* [Parts of the exercise]:
1: List every environment variable that the bash script on the Duplicity page exports.
2: According to the Duplicity page, what happens if an incremental backup is missing from the backup chain?
3: From the Duplicity page, copy the passage that begins at the words "sudo apt-get update" and stops after "information on this.".

* [Selected text]:
Duplicity

What is Duplicity?

Duplicity is a band-width efficient backup utility capable of providing encrypted, digitally signed, versioned, remote backups in a space efficient manner.

Duplicity creates an initial archive that is a full backup. All subsequent backups are incremental and only save the difference between the latest (full or incremental) backup. A full backup and corresponding series of incremental backups can be recovered to any point in time covered by the incremental backups. If an incremental backup is missing from the backup chain then any subsequent incremental backup file cannot be recovered.

Duplicity is released under the terms of the GNU General Public License (GPL), and as such is free software.

Prerequisites

If you’re using a major Linux distribution, you should be able to find a pre-compiled package in the repositories. If not, then a tar file is available at Duplicity.

sudo apt-get update
sudo apt-get install duplicity

Because we are going to authenticate against Keystone, it is also necessary to install python-keystoneclient.

sudo apt-get install python-keystoneclient

or

pip install python-keystoneclient

If you intend to create encrypted backups you will also require a GPG key. The gpg --gen-key command line tool can create a local one for you, see (GnuPG) for more information on this.

Duplicity requires certain environment variables to be set. One option would be to source a simple bash script like this. The data for these variables can be obtained from your OpenStack RC file.

#!/bin/bash

# Swift credentials for Duplicity
export SWIFT_USERNAME="somebody@example.org.nz"
export SWIFT_TENANTNAME="mycloudtenant"
export SWIFT_AUTHURL="https://api.nz-por-1.catalystcloud.io:5000/"
export SWIFT_AUTHVERSION="3"
export SWIFT_USER_DOMAIN_NAME="default"
export SWIFT_PROJECT_DOMAIN_NAME="default"

# With Keystone you pass the keystone password.
echo "Please enter your OpenStack Password: "
read -sr PASSWORD_INPUT
export SWIFT_PASSWORD=$PASSWORD_INPUT

In order to source this file, run the following from the command line

source <filename.sh>

This will need be done before each Duplicity run if the variables are not already set.

An example using Duplicity

Firstly, lets check our connectivity to the object store. If we run the following for an existing empty container, in this case ‘first-container’, we should see something like this

$ duplicity collection-status swift://first-container
Local and Remote metadata are synchronized, no sync needed.

* [Provided data]:

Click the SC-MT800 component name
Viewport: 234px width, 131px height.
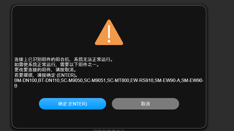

* [Responses by task]:
1:
SWIFT_USERNAME
SWIFT_TENANTNAME
SWIFT_AUTHURL
SWIFT_AUTHVERSION
SWIFT_USER_DOMAIN_NAME
SWIFT_PROJECT_DOMAIN_NAME
SWIFT_PASSWORD

2: Any subsequent incremental backup file cannot be recovered.

3:
sudo apt-get update
sudo apt-get install duplicity

Because we are going to authenticate against Keystone, it is also necessary to install python-keystoneclient.

sudo apt-get install python-keystoneclient

or

pip install python-keystoneclient

If you intend to create encrypted backups you will also require a GPG key. The gpg --gen-key command line tool can create a local one for you, see (GnuPG) for more information on this.